STUDY TEXT:
Start of Block

Compiled by Paul Gambaccini with Susan Ready
1978, Omnibus (A division of Book Sales Limited)

Note: This book polled a number of prominent rock critics to compile a list of 200 rock albums. Robert Christgau's top ten list was published on pp. 83-84, and is reprinted below. The editors wrote:

A senior editor of the Village Voice, Robert Christgau is responsible for all music reviewing and writes a monthly Consumer Guide that has been widely imitated.

The parenthetical numbers refer to the album's rank in the cumulative Top 200 list.

1 Exile on Main Street (7)
The Rolling Stones
2 Layla and Other Assorted Love Songs (15)
Derek and the Dominoes
3 The Immortal Otis Redding (33)
Otis Redding
4 More Chuck Berry (75)
Chuck Berry
5 12 Songs (95)
Randy Newman
6 Moondance (22)
Van Morrison
7 The Velvet Underground (191)
Velvet Underground
8 Rubber Soul (5)
Beatles
9 The Rolling Stones Now
Rolling Stones
10 Wild Honey
Beach Boys

My criteria were playability, depth of expression, and avoidance of waste. There's not a bad cut on any of these albums, and almost all of them are good to great. The only one I don't still play often is 12 Songs, because it's not a casual kind of record.

I decided not to "vote" in this poll, but to rely on the records I've liked best over the years. I know everybody who votes for Chuck Berry is going to vote for Golden Decade, but I've always preferred More, which includes "Come On" and "Let It Rock" and avoids dubious (if pleasant) novelties like "Too Pooped To Pop" and "Anthony Boy." Likewise, The Best of Otis Redding, a remarkably well-constructed anthology, is a more obvious choice than Immortal, but Immortal happens to be a record I've played obsessively for almost a decade. If I'd followed this logic I might have selected Something New, one of six or seven Beatles albums that was in the running, but a final comparison with Rubber Soul (never an emotional favorite) was decisive. (I don't own the British versions of the Beatles LPs, but I love the Rubber Soul outtakes on Yesterday . . . and Today, which was also a contributing factor. Yesterday . . . and Today was in the running itself. Wild Honey vs. Endless Summer was also this sort of problem.

End of Block

DATA:
Start of Block

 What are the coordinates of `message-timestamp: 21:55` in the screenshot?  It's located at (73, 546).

End of Block
Start of Block

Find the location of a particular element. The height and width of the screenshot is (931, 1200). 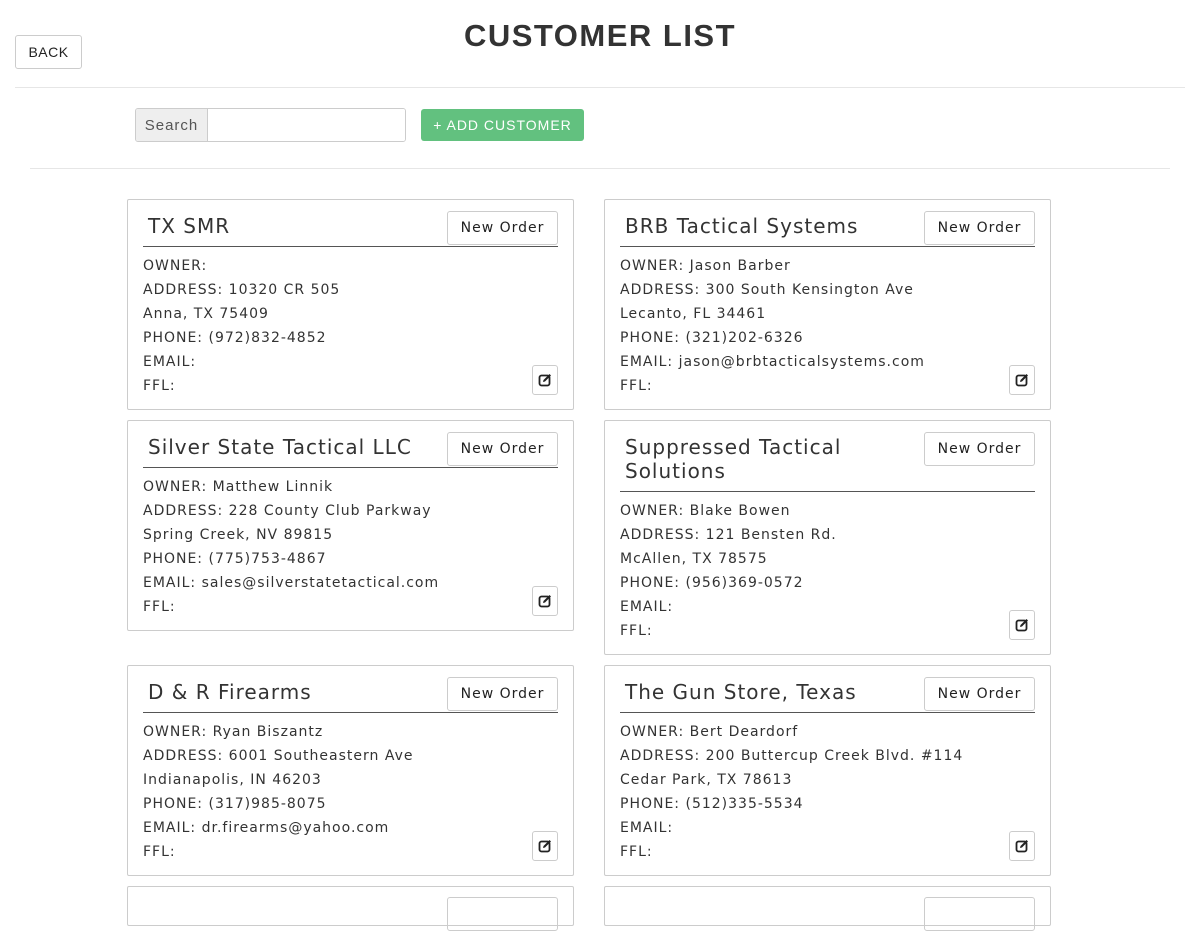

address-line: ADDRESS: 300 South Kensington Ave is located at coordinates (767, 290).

End of Block

TASK LIST:
1. Give every song title that Christgau names in his commentary in the rock album top-ten text at the top of the page, above the data.
2. Write the next few sentences of the rock album top-ten text, picking up after its final sentence and keeping Christgau's first-person voice.

WRITTEN ANSWERS:
1.
"Come On"
"Let It Rock"
"Too Pooped To Pop"
"Anthony Boy"

2.
I think it's interesting that three of my six favorite albums came out in 1970 and that my favorite is also the most recent on my list. I haven't been listening to much Steely Dan lately or they would probably have made it, Pretzel Logic most likely; I also wonder about Al Green's horribly underrated Call Me. Too bad Motown never made good albums (Marvin Gaye's Super Hits was the only one with a shot). With a few years more perspective I might find a place for Eno's Another Green World, which I've been playing twice a week or so since it came out; I might also vote for one of the New York Dolls albums, which function in my life the way Randy Newman does--indispensably rich and evocative music for certain moments. And who knows how much I'll end up liking Television's Marquee Moon, which I'm OD'd on at the moment; I haven't been so enthusiastic about a new record in a very long time. "One more thing--if I were making a list of my favorite albums, they wouldn't all be rock, not by a long shot. Duke Ellington's Flaming Youth (deleted, on RCA Vintage) would make it for sure; also, I think, Thelonious Monk and Charlie Parker.